OLD (2021)
Critic No. 258 |
Written by: M. Night Shyamalan (Based on ‘Sandcastle’ by Pierre Oscar Levy, Frederik Peeters)
Produced by: M. Night Shyamalan, Marc Bienstock, Ashwin Rajan
Casts: Gael Garcia Bernal, Vicky Krieps, Rufus Sewell, Alex Wolff, Emun Elliot, Thomasin Mckenzie, Embeth Davidtz
Language: English
Genre: Drama, Horror, Mystery
SYNOPSIS:
A vacationing family discovers that the secluded beach where they're relaxing for a few hours is somehow causing them to age rapidly, reducing their entire lives into a single day.
REVIEW:
M.Night Shyamalan is an unique storyteller and his thrillers have always intrigued us due to its unconventional treatment, eerie atmosphere and his masterful third act twist. Of course, in the latter part of his career, his films started to get mixed reviews while his fans still loved his craziness he brings to the table (excluding the dismal movies, The Last Airbender (2010) and After Earth (2013)). He made a good comeback with The Visit (2015) and Split (2016) in recent times which managed to garner back his long lost mainstream audiences as well.

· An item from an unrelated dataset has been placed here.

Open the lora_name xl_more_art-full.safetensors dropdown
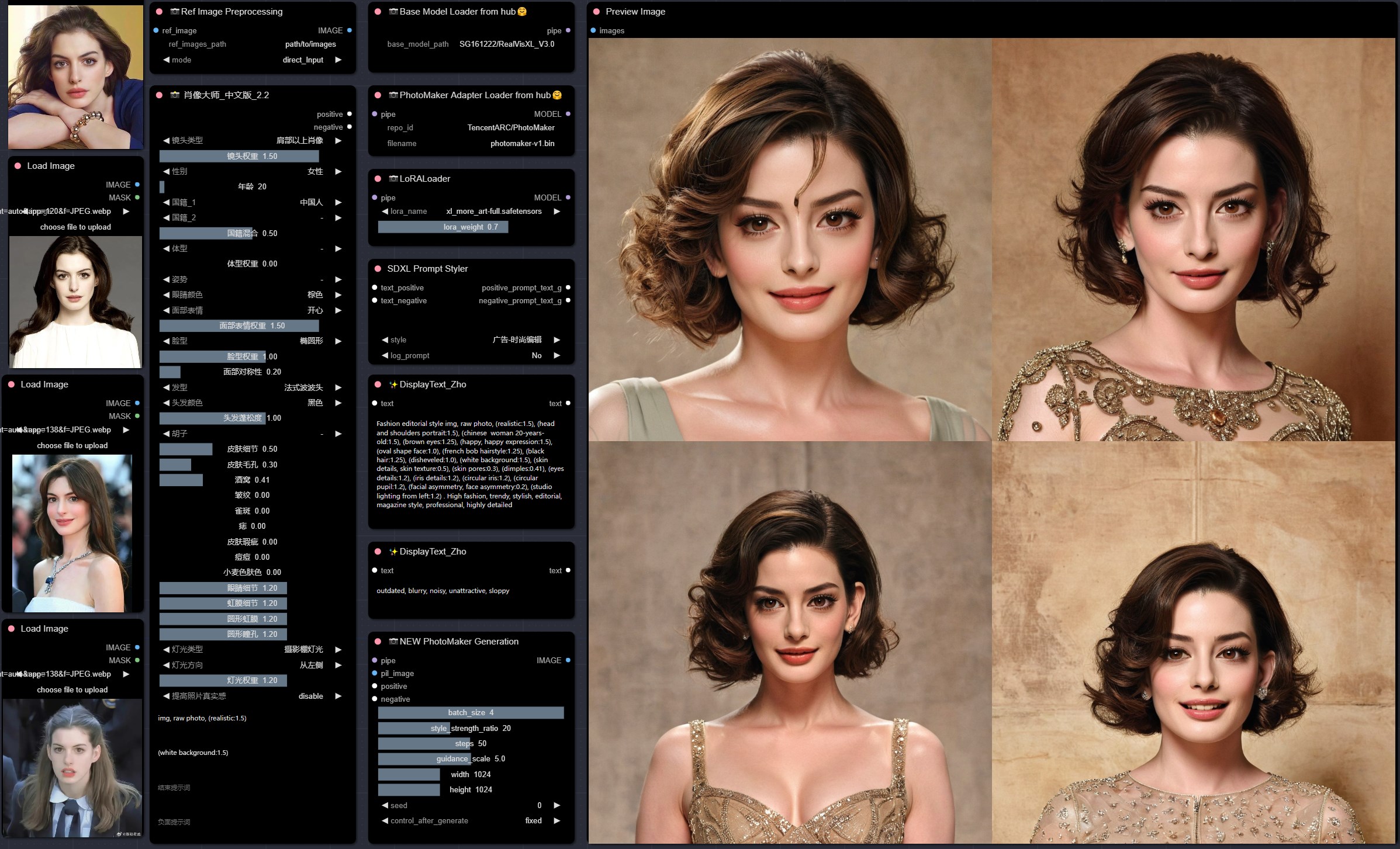Image resolution: width=1400 pixels, height=849 pixels. tap(493, 212)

Old, is another riveting and inane high-concept thriller about a beach that renders anyone who steps foot on it to age by two years in a single hour. On a scene-to-scene basis, the film boasts some of Shyamalan’s most bizarre, Polanski-esque visual strategies.
Based on Pierre Oscar Lévy and Frederik Peeters’s 2010 graphic novel Sandcastle, the film opens with the he family that consists of Guy (Gael García Bernal), Prisca (Vicky Krieps) and their two children, Trent (Nolan River) and Maddox (Alexa Swinton). The resort manager tells them about a secluded beach where they can avoid the touristy crowds, and they are taken there by none other than Shyamalan himself in another meta cameo. They are joined by a doctor named Charles (Rufus Sewell), his wife Chrystal (Abbey Lee), his mother Agnes (Kathleen Chalfant) and his daughter Kara (Mikaya Fisher). A third couple joins them in Jarin (Ken Leung) and Patricia (Nikki Amuka-Bird). All of the travelers meet a mysterious traveler at the beach when they arrive, a rapper named Mid-Sized Sedan (Aaron Pierre). As the waves crash the steep stones surrounding the beach, things start to get weird when Trent and Maddox start to get significantly older as hours pass by. When they try to escape, they faint and end up at the beach again. How they all fight this phenomena and escape forms the crux of the story.
Old, at some parts, is a genuinely distressing movie. It also has the trademark Shyamalan touch, which is both blunt and weirdly complicated, and full of the kind of absurdity that keeps us wondering how far it’s intentional. The film takes a while to kick off but once it does, the weirdness starts to engulf the beach. The pacing issues get resolved and the story races through a string of baffling but scary incidents which I don’t want to spill over and spoil the fun.
Like some of Shyamalan’s films, Old suffers from lengthy dialogues that are sometimes nothing but expositions which might seem more annoying especially when we have ineffective performances from the cast ensemble. Except the actors who essayed as the Guy’s family, all of them felt like they ran out from a B-grade film. And, surprisingly, the physical transformations of the older characters just aren’t terribly convincing for most of the characters. This pulls down the impact of the idea.
Also, in most M. Night Shyamalan’s films there are no definite answers to the weird world he had created. Likewise, in Old, there’s no explanation for why the beach has the ability to rapidly age the human body — until the very end, when there is some untangling of the concept, it is ridiculously satisfying for me.
That said, there’s no doubt about Shyamalan’s sheer originality as a visual storyteller – and on this level, Old may be the most outlandishly inventive film of his career. Is it the most effective? No, but I am happy that at least he is back to his roots.
Old might not be Shyamalan’s most effective high concept horror flick but he still manages to grip our attention with his unique visual strategies and eerie world building.